Chronic pelvic pain is a highly heterogeneous syndrome, and its pain and various accompanying symptoms significantly impair patients' daily life. Although the precise mechanism of CPP is unknown, central sensitization appears to play a significant role. Pharmacological therapy of CPP is ineffective and is associated with a high number of adverse consequences. As a result, it is crucial to seek individual and diversified treatment. The emergence of neuromodulation has opened a new therapy option for pelvic floor pain. This review demonstrates that neuromodulation can effectively treat pain and symptoms, thereby enhancing patients' QoL, with fewer adverse events, particularly with non-invasive transcutaneous electrical nerve stimulation, which has been associated with few reported adverse effects. However, existing studies lack effective placebo controls and long-term follow-up; therefore, additional research is required to demonstrate efficacy and safety.

Below is the link to the electronic supplementary material.

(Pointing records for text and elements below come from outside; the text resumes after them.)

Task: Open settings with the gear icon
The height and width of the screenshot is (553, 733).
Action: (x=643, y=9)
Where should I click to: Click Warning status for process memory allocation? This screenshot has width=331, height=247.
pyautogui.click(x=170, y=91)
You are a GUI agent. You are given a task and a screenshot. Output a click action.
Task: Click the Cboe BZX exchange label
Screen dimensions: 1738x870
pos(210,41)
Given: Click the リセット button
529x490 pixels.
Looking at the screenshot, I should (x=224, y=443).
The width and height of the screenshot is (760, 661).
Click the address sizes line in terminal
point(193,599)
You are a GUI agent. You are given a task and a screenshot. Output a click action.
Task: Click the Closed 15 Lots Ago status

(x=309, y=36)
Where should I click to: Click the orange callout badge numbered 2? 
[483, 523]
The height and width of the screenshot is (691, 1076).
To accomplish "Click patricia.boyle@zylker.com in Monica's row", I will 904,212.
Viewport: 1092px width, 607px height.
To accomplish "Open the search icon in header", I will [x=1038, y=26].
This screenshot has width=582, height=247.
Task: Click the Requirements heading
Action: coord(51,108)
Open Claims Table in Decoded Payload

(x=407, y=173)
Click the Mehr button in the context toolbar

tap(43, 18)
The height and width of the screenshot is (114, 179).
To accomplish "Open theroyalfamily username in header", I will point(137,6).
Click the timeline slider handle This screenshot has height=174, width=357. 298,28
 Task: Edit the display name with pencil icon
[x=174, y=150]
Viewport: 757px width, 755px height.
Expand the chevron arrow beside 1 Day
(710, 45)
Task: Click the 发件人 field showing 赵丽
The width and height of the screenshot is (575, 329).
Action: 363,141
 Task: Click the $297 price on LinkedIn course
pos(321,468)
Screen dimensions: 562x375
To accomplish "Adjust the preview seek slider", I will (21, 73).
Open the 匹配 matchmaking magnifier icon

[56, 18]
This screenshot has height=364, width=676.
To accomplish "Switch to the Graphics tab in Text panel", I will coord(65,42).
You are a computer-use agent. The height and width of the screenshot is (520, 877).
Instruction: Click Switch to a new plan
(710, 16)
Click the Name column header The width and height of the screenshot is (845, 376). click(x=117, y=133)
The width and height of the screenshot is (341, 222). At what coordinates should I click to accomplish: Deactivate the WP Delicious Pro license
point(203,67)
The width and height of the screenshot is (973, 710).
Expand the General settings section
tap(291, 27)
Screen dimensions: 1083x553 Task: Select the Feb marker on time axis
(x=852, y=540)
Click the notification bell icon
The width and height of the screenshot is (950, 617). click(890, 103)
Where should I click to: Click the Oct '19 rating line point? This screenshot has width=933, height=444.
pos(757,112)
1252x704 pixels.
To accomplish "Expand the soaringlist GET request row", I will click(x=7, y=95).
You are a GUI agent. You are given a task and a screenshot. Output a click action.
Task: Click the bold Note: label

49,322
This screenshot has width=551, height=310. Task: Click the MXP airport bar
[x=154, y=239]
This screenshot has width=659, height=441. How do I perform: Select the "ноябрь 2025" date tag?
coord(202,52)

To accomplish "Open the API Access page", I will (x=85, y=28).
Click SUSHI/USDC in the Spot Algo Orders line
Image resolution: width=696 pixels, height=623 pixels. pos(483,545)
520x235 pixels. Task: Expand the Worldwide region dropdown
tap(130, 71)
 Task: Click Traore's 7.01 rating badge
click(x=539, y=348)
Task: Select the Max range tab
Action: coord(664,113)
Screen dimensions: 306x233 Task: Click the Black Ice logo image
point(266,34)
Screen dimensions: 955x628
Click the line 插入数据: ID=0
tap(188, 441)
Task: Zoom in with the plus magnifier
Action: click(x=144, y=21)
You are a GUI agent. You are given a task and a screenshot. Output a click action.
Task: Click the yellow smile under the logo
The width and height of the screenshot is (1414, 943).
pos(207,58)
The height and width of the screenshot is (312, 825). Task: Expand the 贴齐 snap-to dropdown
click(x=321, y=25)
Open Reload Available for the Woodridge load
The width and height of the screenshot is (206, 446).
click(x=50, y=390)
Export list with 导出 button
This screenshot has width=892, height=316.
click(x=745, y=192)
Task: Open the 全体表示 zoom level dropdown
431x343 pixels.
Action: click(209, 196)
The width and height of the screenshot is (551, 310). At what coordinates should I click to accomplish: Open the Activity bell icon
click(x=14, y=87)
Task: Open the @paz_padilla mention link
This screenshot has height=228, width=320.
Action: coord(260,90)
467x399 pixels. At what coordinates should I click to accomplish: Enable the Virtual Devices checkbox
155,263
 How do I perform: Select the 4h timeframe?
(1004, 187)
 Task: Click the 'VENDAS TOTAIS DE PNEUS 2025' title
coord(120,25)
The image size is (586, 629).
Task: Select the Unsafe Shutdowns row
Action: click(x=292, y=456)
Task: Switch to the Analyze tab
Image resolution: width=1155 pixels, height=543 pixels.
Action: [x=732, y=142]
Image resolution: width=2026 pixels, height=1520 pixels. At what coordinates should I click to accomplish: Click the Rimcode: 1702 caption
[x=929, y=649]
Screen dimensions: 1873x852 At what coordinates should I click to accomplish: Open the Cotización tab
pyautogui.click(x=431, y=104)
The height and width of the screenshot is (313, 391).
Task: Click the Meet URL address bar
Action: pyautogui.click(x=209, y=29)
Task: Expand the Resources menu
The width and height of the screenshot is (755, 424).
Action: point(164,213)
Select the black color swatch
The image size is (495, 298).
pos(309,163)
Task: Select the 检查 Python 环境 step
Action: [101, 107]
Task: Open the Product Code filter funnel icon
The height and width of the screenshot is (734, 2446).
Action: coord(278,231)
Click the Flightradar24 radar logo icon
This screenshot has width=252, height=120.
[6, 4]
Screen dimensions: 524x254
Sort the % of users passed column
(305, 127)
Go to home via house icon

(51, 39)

Supplementary file1 (PDF 478 kb)

Why carry out this study?

Chronic pelvic pain causes concomitant symptoms and psychological problems that seriously affect patients' quality of life.

Recently, neuromodulation has been developed as a therapeutic option for the treatment of chronic pelvic pain.

This paper investigates the effects and associated adverse events of neuromodulation in the treatment of various subtypes of chronic pelvic pain.

What was learned from the study?

Neuromodulation is effective in the treatment of chronic pelvic pain with few adverse events.

Chronic pelvic pain should be evaluated in terms of pain, associated symptoms, psychological problems, and quality of life.